------ Quoted text ------
Section 1.10. Default
Rate. Notwithstanding anything to the contrary contained in
Section 1.3 hereof, while any Event of Default exists or after
acceleration, the Borrowers shall, jointly and severally, pay interest (after as
well as before entry of judgment thereon to the extent permitted by law) on the
principal amount of all Loans and Reimbursement Obligations and letter of credit
fees at a rate per annum equal to:
(a)for any Base Rate Loan or Swing Loans
bearing interest at the Base Rate, the sum of 2.0% plus the Applicable Margin
plus the Base Rate from time to time in effect;
(b)for any Eurocurrency Loan or Swing
Loans bearing interest at the Swing Line Lender’s Quoted Rate, the sum of 2.0%
plus the rate of
interest in effect thereon at the time of such default until the end of the
Interest Period applicable thereto and, thereafter, at a rate per annum equal to
the sum of 2.0% plus
the Applicable Margin for Base Rate Loans plus the Base Rate from time
to time in effect;
(c)for any Reimbursement Obligation, the
sum of 2.0% plus the
amounts due under Section 1.3 with respect to such Reimbursement
Obligation; and
12
(d)for any Letter of Credit, the sum of
2.0% plus the letter of
credit fee due under Section 2.1 with respect to such Letter of
Credit;
provided, however,
that in the absence of acceleration, any adjustments pursuant to
this Section shall be made at the election of the Administrative Agent, acting
at the request or with the consent of the Required Lenders, with written notice
to the Borrowers. While any Event of Default exists or after
acceleration, interest shall be paid on demand of the Administrative Agent at
the request or with the consent of the Required Lenders.
Section 1.11. Evidence
of Indebtedness. (a) Each Lender shall maintain in
accordance with its usual practice an account or accounts evidencing the
indebtedness of the Borrowers to such Lender resulting from each Loan made by
such Lender from time to time, including the amounts of principal and interest
payable and paid to such Lender from time to time hereunder.
------
**Problems and tasks**
1/ In the loan agreement excerpt above, at whose demand is interest paid while any Event of Default exists or after acceleration?
2/ List each category of obligation that the loan agreement excerpt above gives a separate default rate for in clauses (a) through (d).
3/ Please carry the loan agreement excerpt forward from its final sentence with the next few sentences of the provision.
------ Entries provided ------
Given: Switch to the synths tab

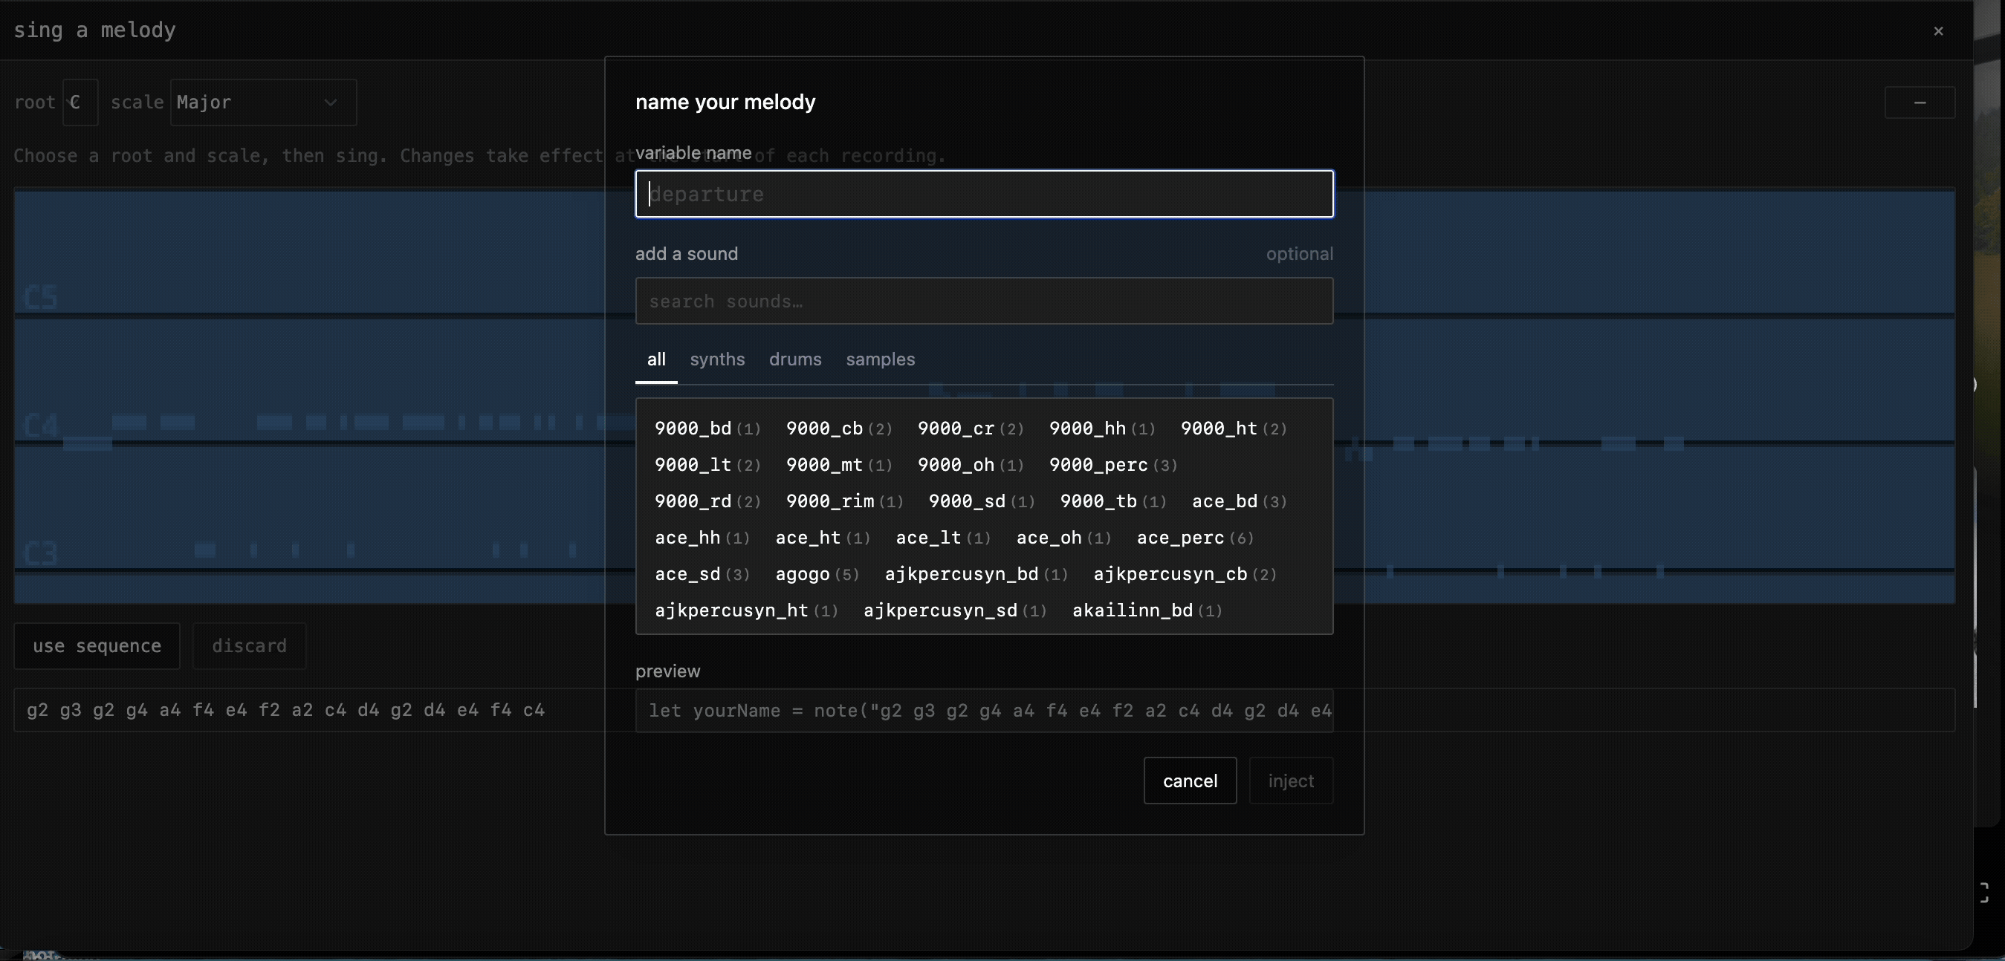Looking at the screenshot, I should click(717, 359).
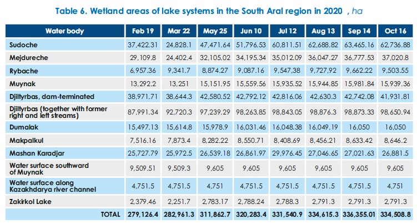Click the "Sudoche" row label
This screenshot has width=417, height=224.
pyautogui.click(x=24, y=44)
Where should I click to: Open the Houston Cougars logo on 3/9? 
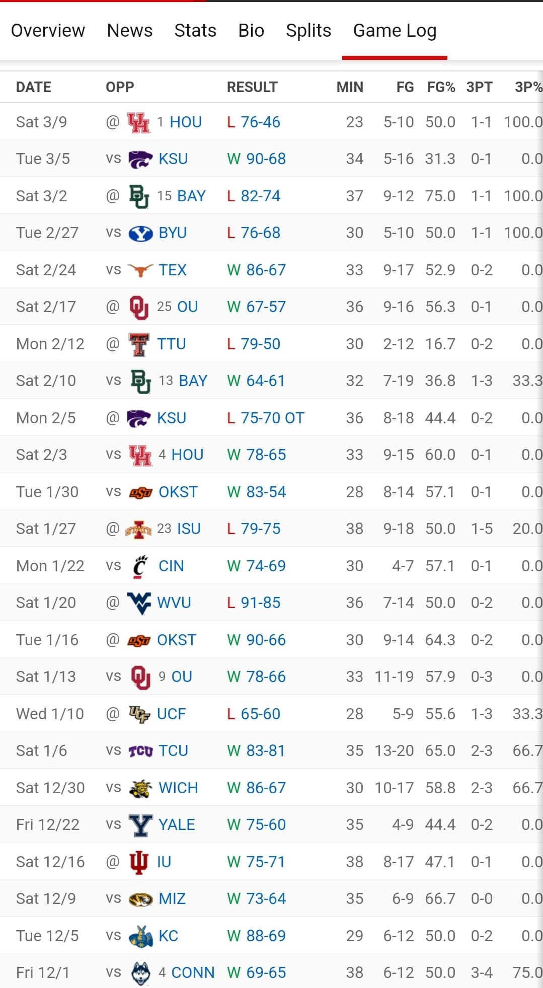(x=138, y=122)
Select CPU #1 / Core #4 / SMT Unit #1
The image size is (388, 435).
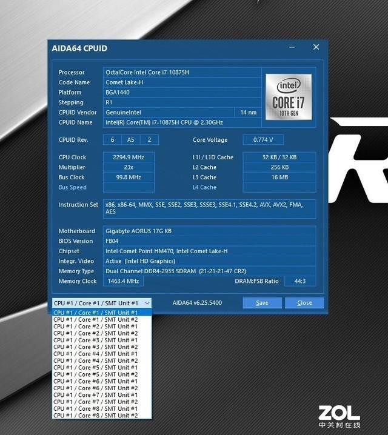point(96,354)
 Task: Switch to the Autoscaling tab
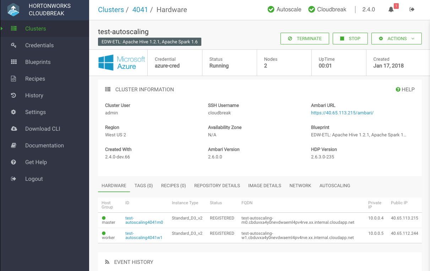334,186
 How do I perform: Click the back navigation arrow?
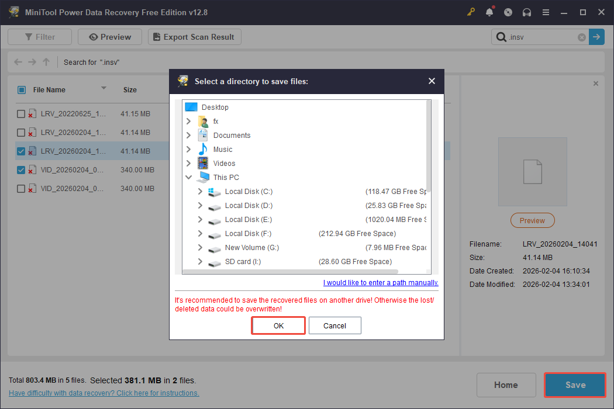point(18,61)
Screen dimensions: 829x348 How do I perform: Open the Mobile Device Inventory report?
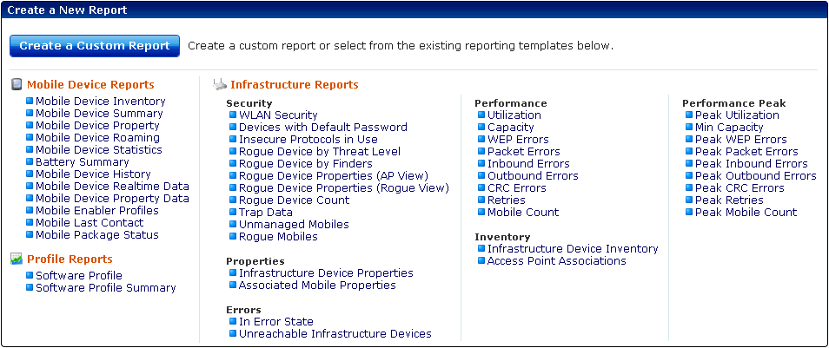click(101, 101)
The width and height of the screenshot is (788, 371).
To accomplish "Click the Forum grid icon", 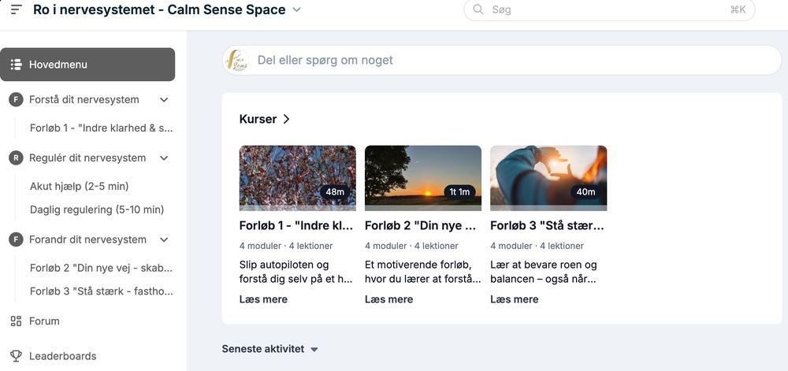I will point(16,321).
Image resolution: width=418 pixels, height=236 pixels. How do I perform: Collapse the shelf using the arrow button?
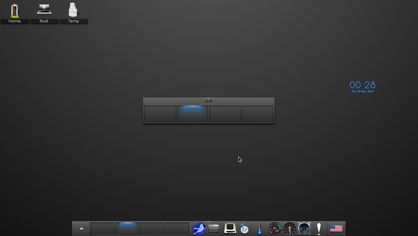point(81,228)
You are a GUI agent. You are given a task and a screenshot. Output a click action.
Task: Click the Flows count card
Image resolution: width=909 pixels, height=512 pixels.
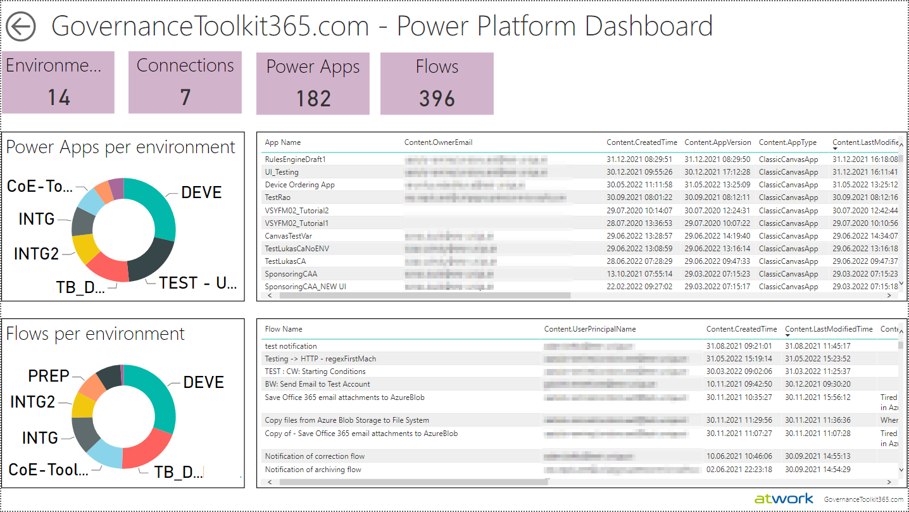click(x=437, y=84)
------
**Responses for each task**
1/ The Administrative Agent's, acting at the request or with the consent of the Required Lenders.

2/
- Base Rate Loans, or Swing Loans bearing interest at the Base Rate
- Eurocurrency Loans, or Swing Loans bearing interest at the Swing Line Lender's Quoted Rate
- Reimbursement Obligations
- Letters of Credit

3/
(b) The
Administrative Agent shall also maintain accounts in which it will record
(i) the amount of each Loan made hereunder, the type thereof and the
Interest Period with respect thereto, (ii) the amount of any principal or
interest due and payable or to become due and payable from the Borrowers to each
Lender hereunder and (iii) the amount of any sum received by the
Administrative Agent hereunder from the Borrowers and each Lender’s share
thereof.
(c) The
entries maintained in the accounts maintained pursuant to paragraphs (a)
and (b) above shall be prima
facie evidence of the existence and amounts of the Obligations therein
recorded absent manifest error; provided, however, that the
failure of the Administrative Agent or any Lender to maintain such accounts or
any error therein shall not in any manner affect the obligation of the Borrowers
to repay the Obligations in accordance with their terms.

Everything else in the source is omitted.